Binary search algorithm

Introduction

Binary search is one of the fundamental algorithms in computer science. In order to explore it, we’ll first build up a theoretical backbone, then use that to implement the algorithm properly. Binary search is a fast search algorithm with run-time complexity of Ο(log n). This search algorithm works on the principle of divide and conquer. For this algorithm to work properly, the data collection should be in the sorted form.

Finding a value in a sorted sequence

In its simplest form, binary search is used to quickly find a value in a sorted sequence (consider a sequence an ordinary array for now). We’ll call the sought value the target value for clarity.
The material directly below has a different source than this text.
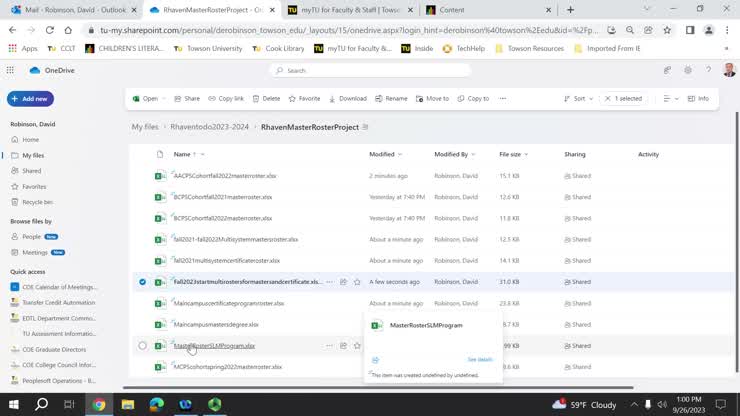Click the Add new button
Screen dimensions: 740x416
30,99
Binary search maintains a contiguous subsequence of the starting sequence where the target value is surely located. This is called the search space. The search space is initially the entire sequence. At each step, the algorithm compares the median value in the search space to the target value. Based on the comparison and because the sequence is sorted, it can then eliminate half of the search space. By doing this repeatedly, it will eventually be left with a search space consisting of a single element, the target value.
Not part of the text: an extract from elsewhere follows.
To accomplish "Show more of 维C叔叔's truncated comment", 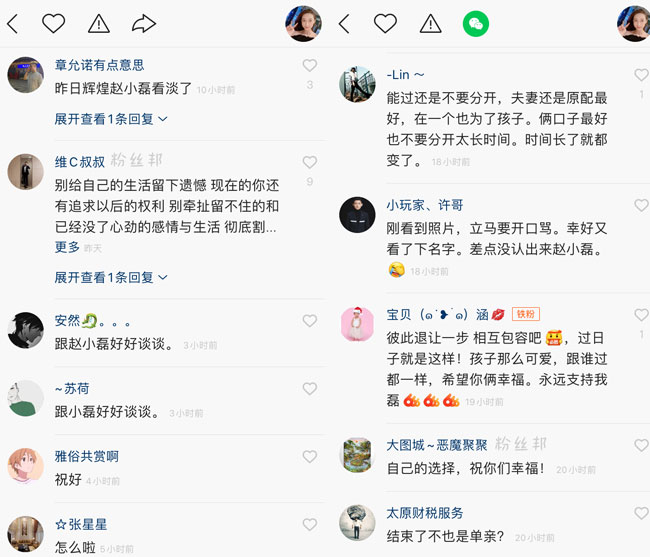I will pos(67,247).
For example, consider the following sequence of integers sorted in ascending order and say we are looking for the number 55:

0 1 2 3 4 5 6 7 8 9 10
0 5 13 19 22 41 55 68 72 81 99

We are interested in the location of the target value in the sequence so we will represent the search space as indices into the sequence. Initially, the search space contains indices 0 through 10. Since the search space is really an interval, it suffices to store just two numbers, the low and high indices. As described above, we now choose the median value, which is the value at index 5 (the midpoint between 0 and 10): this value is 41 and it is smaller than the target value. From this we conclude not only that the element at index 5 is not the target value, but also that no element at indices between 0 and 4 can be the target value, because all elements at these indices are smaller than 41, which is smaller than the target value. This brings the search space down to indices 6 through 10:

6 7 8 9 10
55 68 72 81 99

Proceeding in a similar fashion, we chop off the second half of the search space and are left with:

6 7
55 68

Depending on how we choose the median of an even number of elements we will either find 55 in the next step or chop off 68 to get a search space of only one element. Either way, we conclude that the index where the target value is located is 6.
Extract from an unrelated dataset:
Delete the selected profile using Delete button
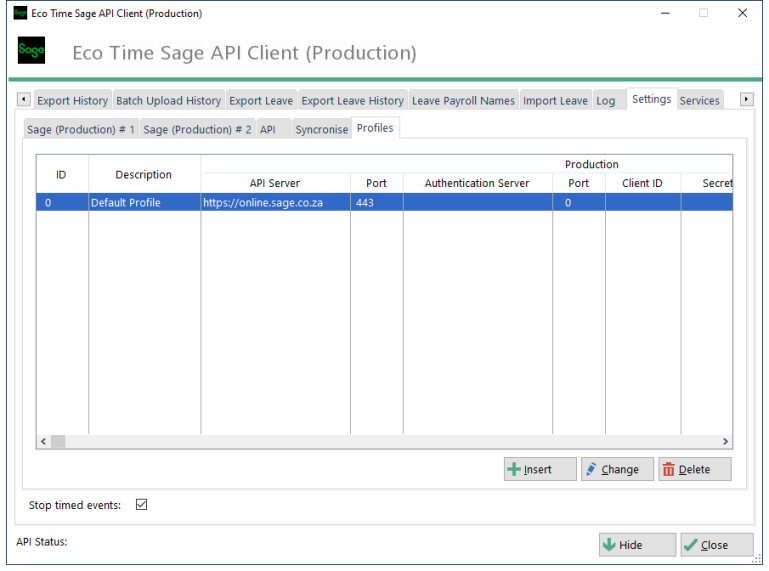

If the target value was not present in the sequence, binary search would empty the search space entirely. This condition is easy to check and handle. Here is some code to go with the description:

binary_search(A, target):
   lo = 1, hi = size(A)
   while lo <= hi:
      mid = lo + (hi-lo)/2
      if A[mid] == target:
         return mid            
      else if A[mid] < target: 
         lo = mid+1
      else:
         hi = mid-1
            
   // target was not found

Complexity

Since each comparison binary search uses halves the search space, we can assert and easily prove that binary search will never use more than (in big-oh notation) O(log N) comparisons to find the target value.The logarithm is an awfully slowly growing function. In case you’re not aware of just how efficient binary search is, consider looking up a name in a phone book containing a million names. Binary search lets you systematically find any given name using at most 21 comparisons. If you could manage a list containing all the people in the world sorted by name, you could find any person in less than 35 steps. This may not seem feasible or useful at the moment, but we’ll soon fix that.

Note that this assumes that we have random access to the sequence. Trying to use binary search on a container such as a linked list makes little sense and it is better use a plain linear search instead.

Binary search in standard libraries

C++’s Standard Template Library implements binary search in algorithms lower_bound, upper_bound, binary_search and equal_range, depending exactly on what you need to do. Java has a built-in Arrays.binary_search method for arrays and the .NET Framework has Array.BinarySearch.

You’re best off using library functions whenever possible, since, as you’ll see, implementing binary search on your own can be tricky.